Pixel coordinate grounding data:
== Segment start ==

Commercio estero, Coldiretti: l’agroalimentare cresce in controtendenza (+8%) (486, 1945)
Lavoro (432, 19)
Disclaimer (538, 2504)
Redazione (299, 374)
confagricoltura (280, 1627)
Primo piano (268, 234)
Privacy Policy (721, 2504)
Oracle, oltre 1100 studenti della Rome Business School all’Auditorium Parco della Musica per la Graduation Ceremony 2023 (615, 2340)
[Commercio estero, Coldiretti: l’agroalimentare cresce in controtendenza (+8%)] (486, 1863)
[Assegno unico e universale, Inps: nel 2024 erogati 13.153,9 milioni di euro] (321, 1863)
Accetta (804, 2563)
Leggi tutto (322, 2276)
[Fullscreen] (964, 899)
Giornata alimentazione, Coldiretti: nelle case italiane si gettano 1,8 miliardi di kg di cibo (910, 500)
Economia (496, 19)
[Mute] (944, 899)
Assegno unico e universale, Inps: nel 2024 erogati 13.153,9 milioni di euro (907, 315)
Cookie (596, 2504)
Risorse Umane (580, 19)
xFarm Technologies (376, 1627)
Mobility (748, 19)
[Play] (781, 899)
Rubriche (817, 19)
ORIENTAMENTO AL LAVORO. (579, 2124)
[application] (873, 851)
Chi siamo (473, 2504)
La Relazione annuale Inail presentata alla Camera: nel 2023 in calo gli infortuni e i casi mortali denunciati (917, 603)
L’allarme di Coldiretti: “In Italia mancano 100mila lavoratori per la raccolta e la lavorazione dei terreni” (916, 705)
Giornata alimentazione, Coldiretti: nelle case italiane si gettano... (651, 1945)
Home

== Segment end ==

Once the line with "[application] (873, 851)" is found, write out that line and every one after it through the last line of the records, exactly and with nothing else.

[application] (873, 851)
Chi siamo (473, 2504)
La Relazione annuale Inail presentata alla Camera: nel 2023 in calo gli infortuni e i casi mortali denunciati (917, 603)
L’allarme di Coldiretti: “In Italia mancano 100mila lavoratori per la raccolta e la lavorazione dei terreni” (916, 705)
Giornata alimentazione, Coldiretti: nelle case italiane si gettano... (651, 1945)
Home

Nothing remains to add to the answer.